Imagine as seguintes cenas. Vou dedicá-las a alguns negócios típicos, só para estabelecer o ponto de discussão.
Cena #1. Para os fornecedores de produtos em gôndolas. Você está lá, abastecendo uma prateleira com seu produto “A”, lotada de similares ao seu. Vamos nos deter apenas ao produto em si, desconsiderando, por exemplo, estratégias do marketing que utilizam locutores de promoções, local das gôndolas, posição do produto na prateleira para ficar mais à vista do cliente e outros truques, por exemplo. Aí um cliente chega e apanha o produto “B”. Um segundo cliente se aproxima e saca o produto “C”, vizinho ao seu. E, pra acabar de “matar”, um terceiro cliente se aproxima, pergunta se ainda tem o produto “X” ou, na negativa, onde poderia encontrá-lo! Você pensa: “muita cara de pau!”.
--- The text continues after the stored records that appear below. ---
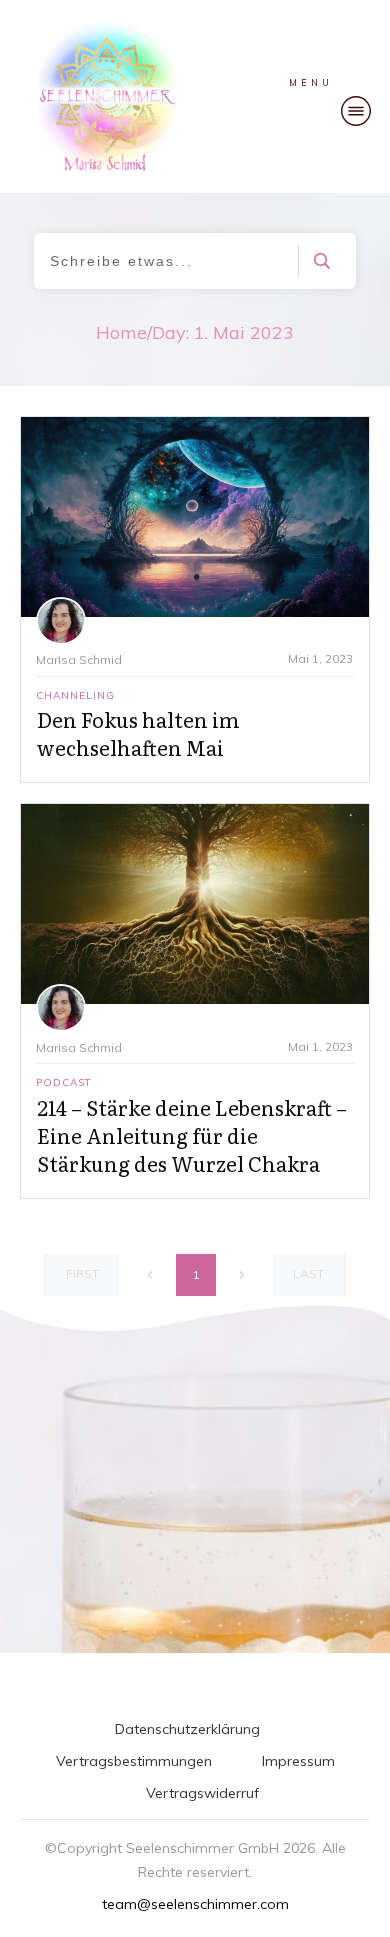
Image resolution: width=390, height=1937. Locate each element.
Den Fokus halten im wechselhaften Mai (138, 733)
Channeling (75, 695)
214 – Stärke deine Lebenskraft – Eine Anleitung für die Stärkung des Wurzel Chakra (192, 1135)
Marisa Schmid (79, 659)
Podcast (64, 1082)
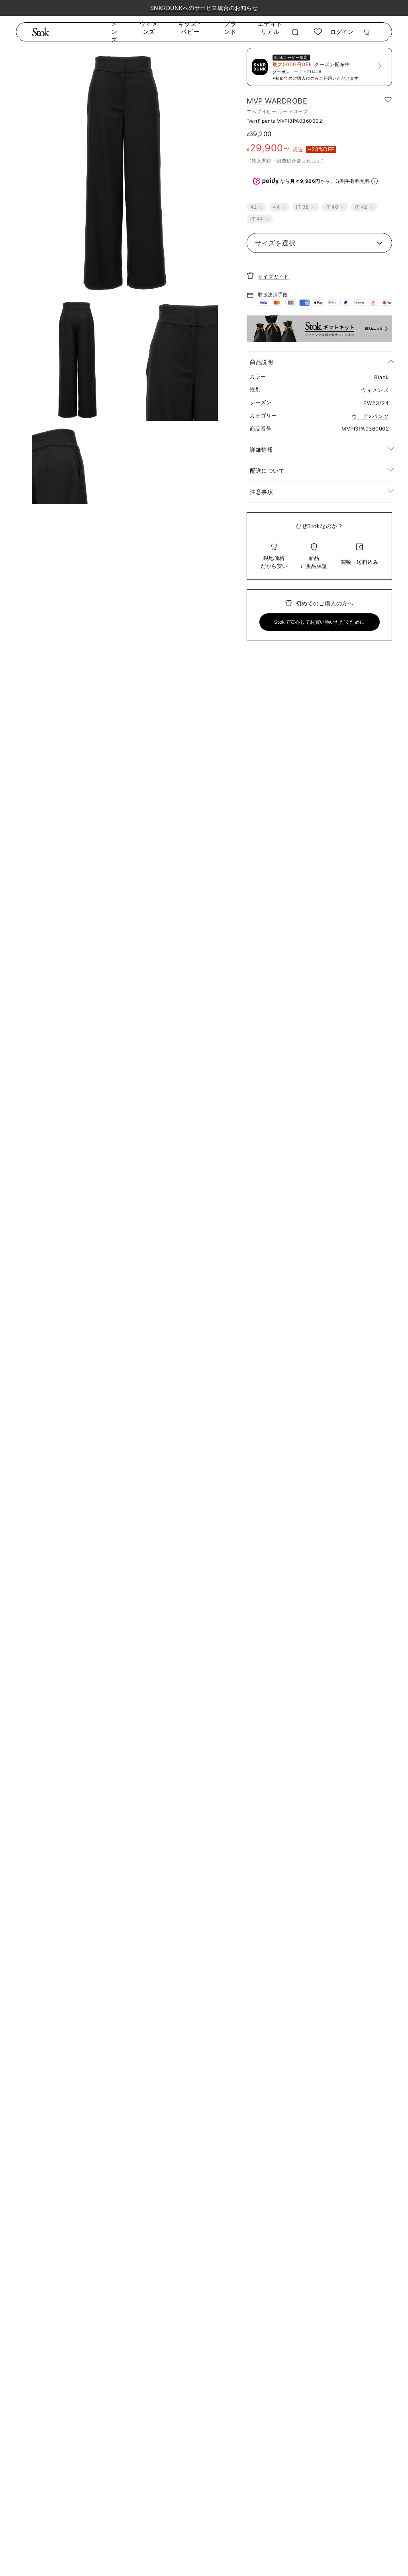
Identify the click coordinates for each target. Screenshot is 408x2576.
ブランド (230, 27)
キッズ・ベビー (190, 27)
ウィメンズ (148, 27)
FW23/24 (376, 403)
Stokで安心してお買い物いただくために (319, 622)
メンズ (114, 31)
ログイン (341, 31)
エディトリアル (270, 27)
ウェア (360, 416)
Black (381, 377)
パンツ (380, 416)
Cena #2. Para os desenvolvedores de app. Você desenvolveu um app (aplicativo) e acaba de lançá-lo no Mercado. Certo dia, você senta ao lado de alguém e vê essa pessoa utilizando um aplicativo similar ao seu (do ponto de vista dos requisitos, of course). Em uma atitude simpática e “desinteressada”, você pergunta ao vivente se ele já ouviu falar em um ótimo app, o Otimix (seu app, naturalmente) e escuta de seu interlocutor a seguinte resposta: “esse app, o Bomix, é bonzinho, resolve o que eu preciso, já sei utilizá-lo, nunca deu bronca e já está instalado. Por qual motivo eu iria mudar de aplicativo?”. Você pensa: “odeio essa pessoa!”.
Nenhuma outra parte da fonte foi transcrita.